● **What the exercise asks**: Retype the data below exactly, skipping pictures.

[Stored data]
* * *

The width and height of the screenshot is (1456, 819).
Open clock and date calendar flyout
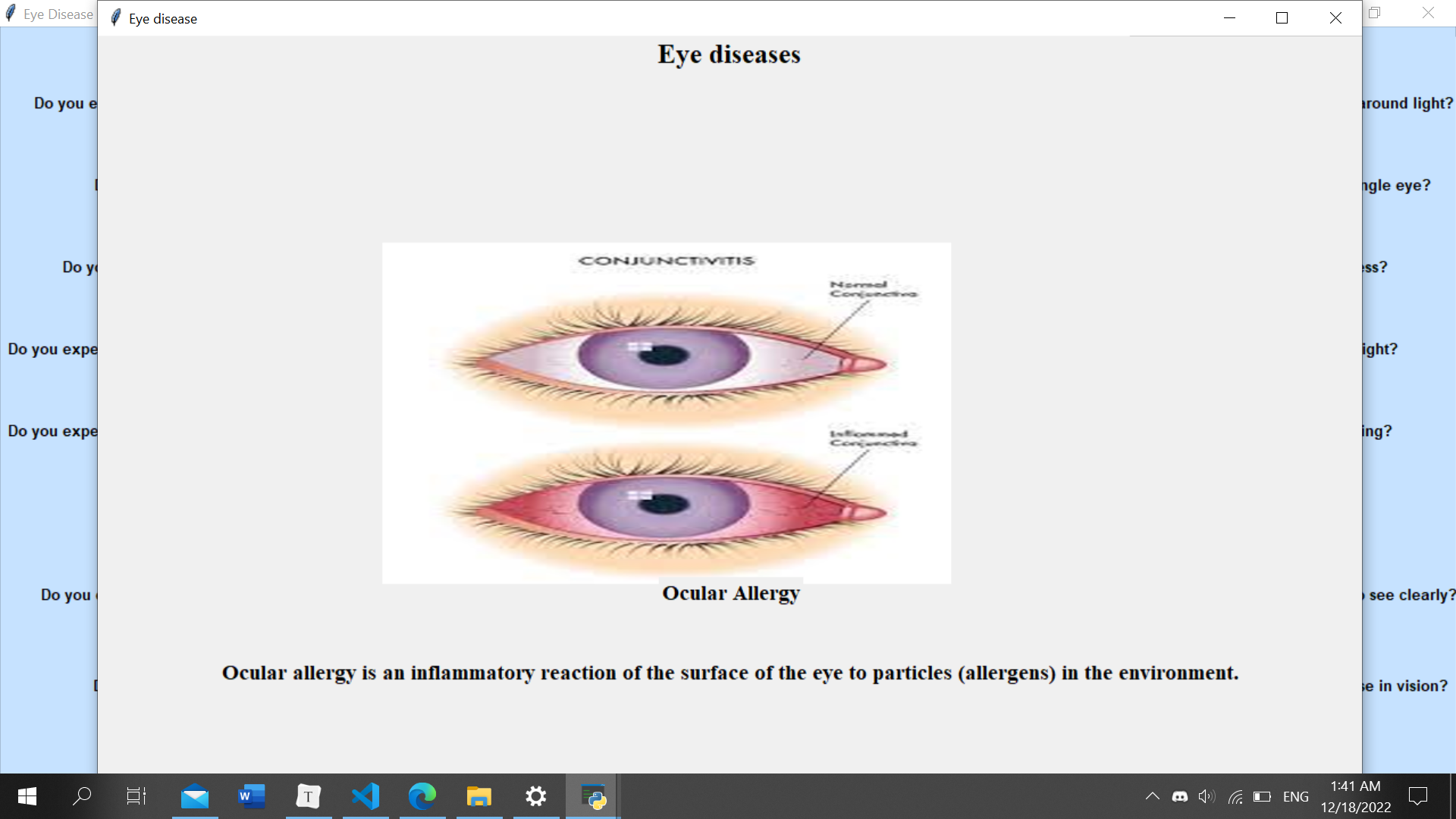pyautogui.click(x=1355, y=796)

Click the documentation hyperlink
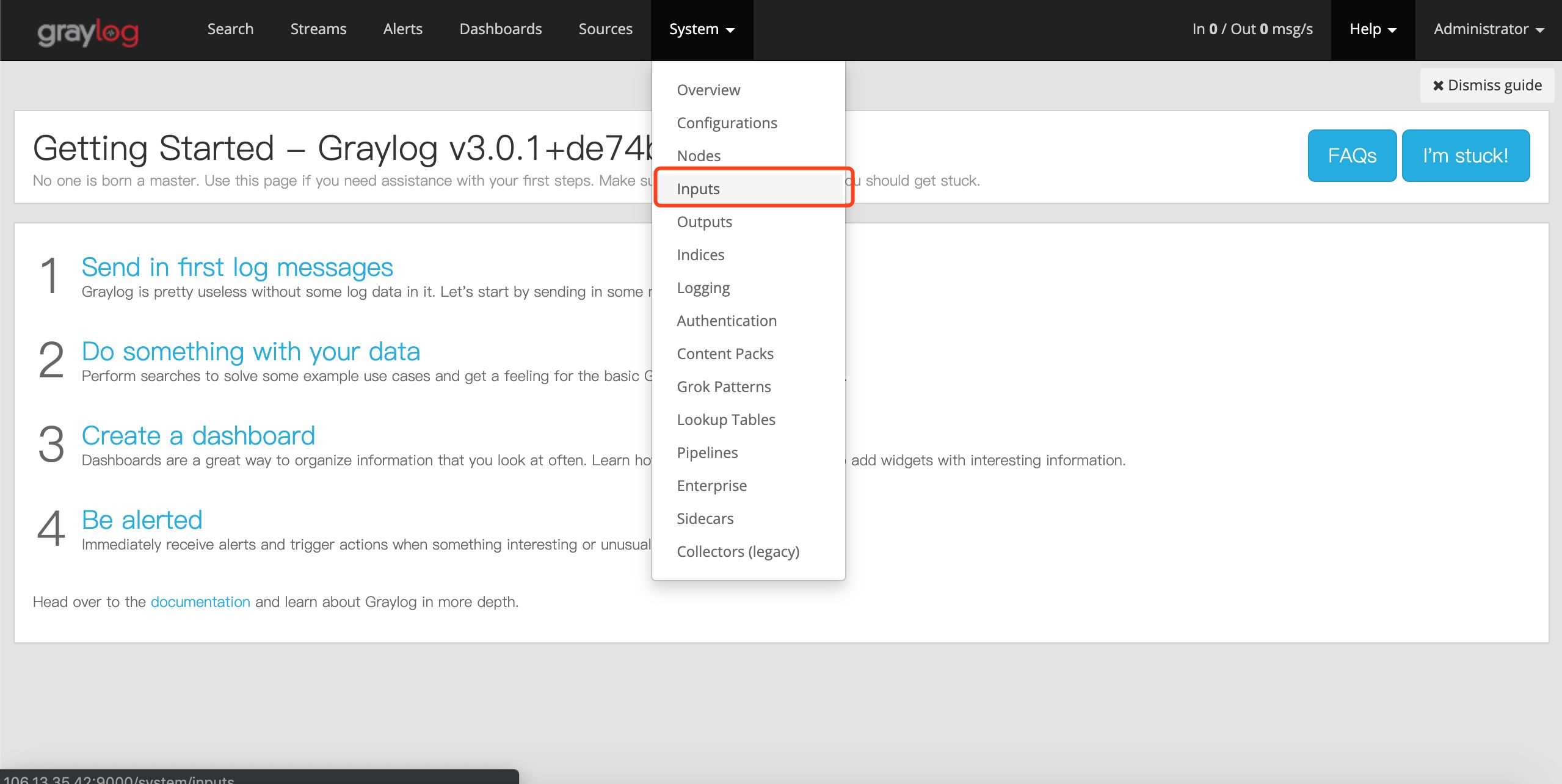coord(200,602)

* * *

● **Solved exercise**:
The width and height of the screenshot is (1456, 819).
Open clock and date calendar flyout
pyautogui.click(x=1355, y=796)

Click the documentation hyperlink
coord(200,602)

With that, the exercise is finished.